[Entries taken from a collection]
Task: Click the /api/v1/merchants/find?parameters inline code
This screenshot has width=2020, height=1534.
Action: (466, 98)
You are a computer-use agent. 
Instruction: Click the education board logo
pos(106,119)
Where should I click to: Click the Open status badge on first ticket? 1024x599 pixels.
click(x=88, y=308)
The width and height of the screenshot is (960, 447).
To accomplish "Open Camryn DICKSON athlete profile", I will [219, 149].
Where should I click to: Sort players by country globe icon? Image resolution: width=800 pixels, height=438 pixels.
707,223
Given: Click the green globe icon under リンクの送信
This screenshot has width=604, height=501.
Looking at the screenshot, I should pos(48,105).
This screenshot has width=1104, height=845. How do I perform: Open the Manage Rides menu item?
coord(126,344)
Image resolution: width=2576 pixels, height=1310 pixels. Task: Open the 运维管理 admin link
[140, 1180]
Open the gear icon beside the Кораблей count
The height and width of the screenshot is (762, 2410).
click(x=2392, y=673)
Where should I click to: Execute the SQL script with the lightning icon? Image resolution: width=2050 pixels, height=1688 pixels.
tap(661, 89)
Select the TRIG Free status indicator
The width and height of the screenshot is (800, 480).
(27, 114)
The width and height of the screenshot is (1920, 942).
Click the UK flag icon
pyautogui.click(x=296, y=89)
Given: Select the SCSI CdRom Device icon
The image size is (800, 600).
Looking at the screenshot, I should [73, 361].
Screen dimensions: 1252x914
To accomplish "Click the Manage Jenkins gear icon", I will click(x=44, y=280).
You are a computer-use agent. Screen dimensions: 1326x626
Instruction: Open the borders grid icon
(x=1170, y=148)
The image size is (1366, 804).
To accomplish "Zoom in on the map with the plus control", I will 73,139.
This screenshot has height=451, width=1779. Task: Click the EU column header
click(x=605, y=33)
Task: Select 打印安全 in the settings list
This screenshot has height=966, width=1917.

Short task: Copy the material above word for word, keeping every line in its original order.

Finished task:
Task: Click the /api/v1/merchants/find?parameters inline code
This screenshot has width=2020, height=1534.
Action: (466, 98)
You are a computer-use agent. 
Instruction: Click the education board logo
pos(106,119)
Where should I click to: Click the Open status badge on first ticket? 1024x599 pixels.
click(x=88, y=308)
The width and height of the screenshot is (960, 447).
To accomplish "Open Camryn DICKSON athlete profile", I will [219, 149].
Where should I click to: Sort players by country globe icon? Image resolution: width=800 pixels, height=438 pixels.
707,223
Given: Click the green globe icon under リンクの送信
This screenshot has width=604, height=501.
Looking at the screenshot, I should pos(48,105).
This screenshot has width=1104, height=845. How do I perform: Open the Manage Rides menu item?
coord(126,344)
Image resolution: width=2576 pixels, height=1310 pixels. Task: Open the 运维管理 admin link
[140, 1180]
Open the gear icon beside the Кораблей count
The height and width of the screenshot is (762, 2410).
click(x=2392, y=673)
Where should I click to: Execute the SQL script with the lightning icon? Image resolution: width=2050 pixels, height=1688 pixels.
tap(661, 89)
Select the TRIG Free status indicator
The width and height of the screenshot is (800, 480).
(27, 114)
The width and height of the screenshot is (1920, 942).
Click the UK flag icon
pyautogui.click(x=296, y=89)
Given: Select the SCSI CdRom Device icon
The image size is (800, 600).
Looking at the screenshot, I should [73, 361].
Screen dimensions: 1252x914
To accomplish "Click the Manage Jenkins gear icon", I will click(x=44, y=280).
You are a computer-use agent. Screen dimensions: 1326x626
Instruction: Open the borders grid icon
(x=1170, y=148)
The image size is (1366, 804).
To accomplish "Zoom in on the map with the plus control", I will 73,139.
This screenshot has height=451, width=1779. Task: Click the EU column header
click(x=605, y=33)
Task: Select 打印安全 in the settings list
This screenshot has height=966, width=1917.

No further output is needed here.